As Giles wrote: “The desire to produce large headline numbers as the main result of the gathering suggests the divisions and spats on other issues were considerable.”

IMF funding
The summit placed the IMF at the centre of its decisions. This will serve only to further entrench global inequality.
The $US250 billion in drawing rights, for example, will be allocated to the 186 IMF members according to their voting shares. As a result, 44 per cent will go to the richest seven countries.
The additional money given to the IMF will be dispersed as loans not grants.
Yet even before the crisis, the IMF was projecting that more than 30 of the poorest countries were at significant risk of debt distress.
And as Neil Watkins, executive director of Jubilee USA Network, pointed out, the IMF is still pushing harmful conditions including budget caps and wage restraints that limit poor countries from hiring doctors, nurses and teachers.
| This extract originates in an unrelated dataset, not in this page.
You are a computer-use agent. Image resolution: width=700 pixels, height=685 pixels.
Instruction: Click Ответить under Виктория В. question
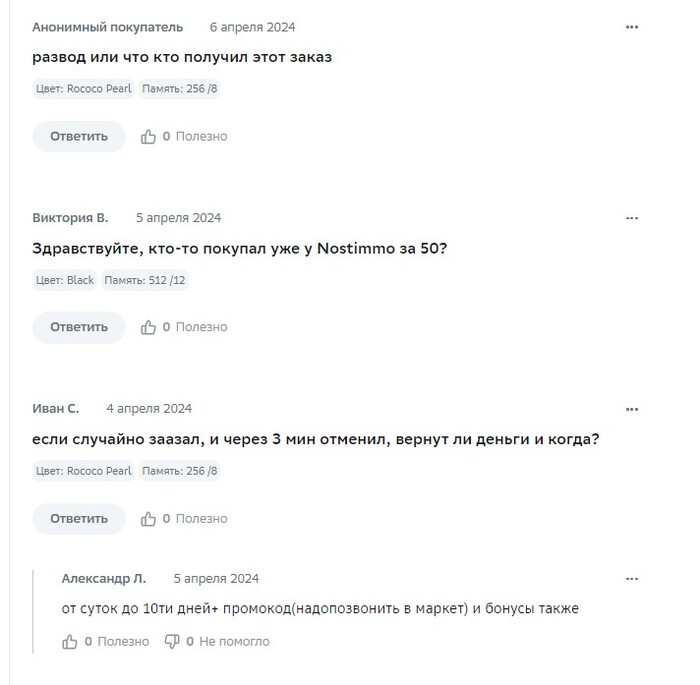[x=79, y=327]
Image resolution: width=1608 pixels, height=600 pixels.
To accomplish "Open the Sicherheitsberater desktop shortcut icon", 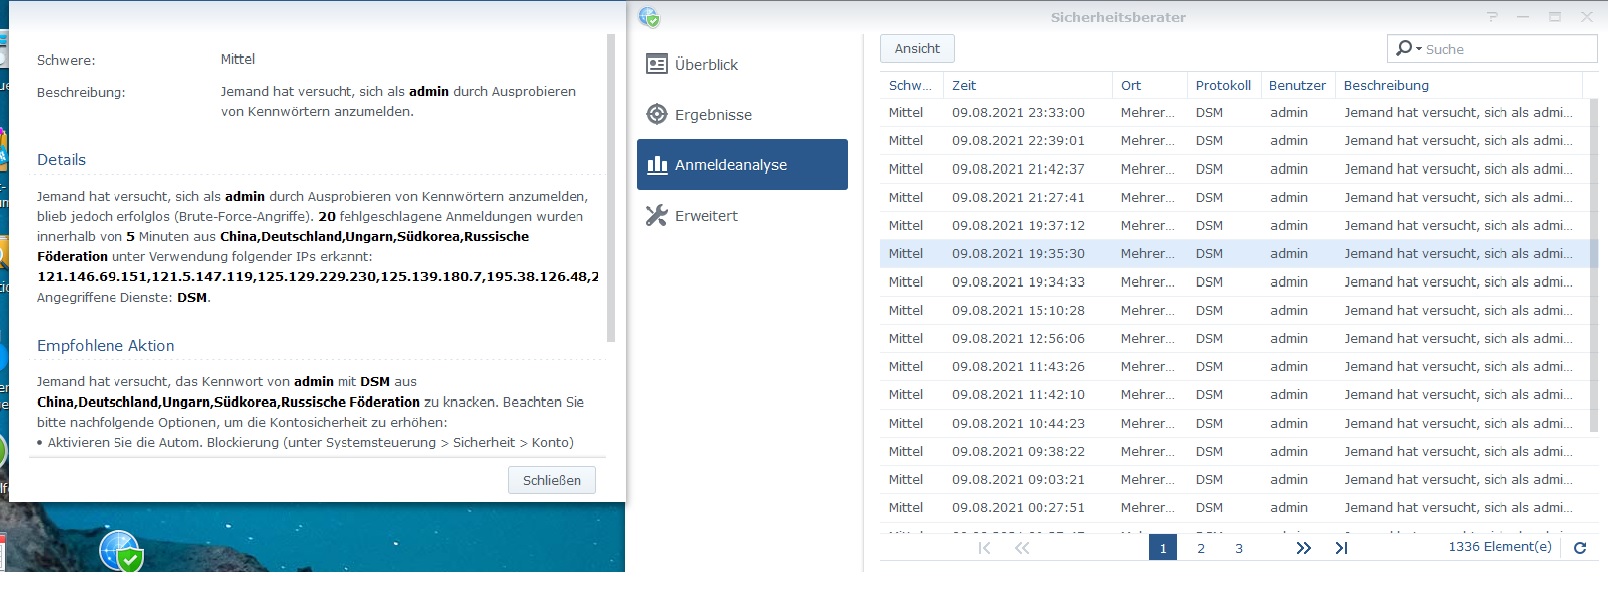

“Just this week, the IMF held up its most recent crisis loan to Latvia, which is in a full-blown economic depression, until the country slashed it government spending by more than 20 per cent,” he said.
The IMF is now better placed to make loans to countries in deep strife, such as Pakistan, Mexico, Turkey, Hungary, Ukraine, Romania and Iceland.
In the short term this will help stabilise these countries, many of which are strategically important to the US and the European Union.
The G20 leaders do not want to see economic collapse feed into political turmoil. Governments have already fallen in Iceland, Latvia and the Czech Republic.
But the cutbacks required in return for the loans will deepen the already existing anger against neoliberalism felt by hundreds of millions.
The G20 summit may have bought our leaders some time, but the tensions at both the top and bottom of the global economy are set to rise.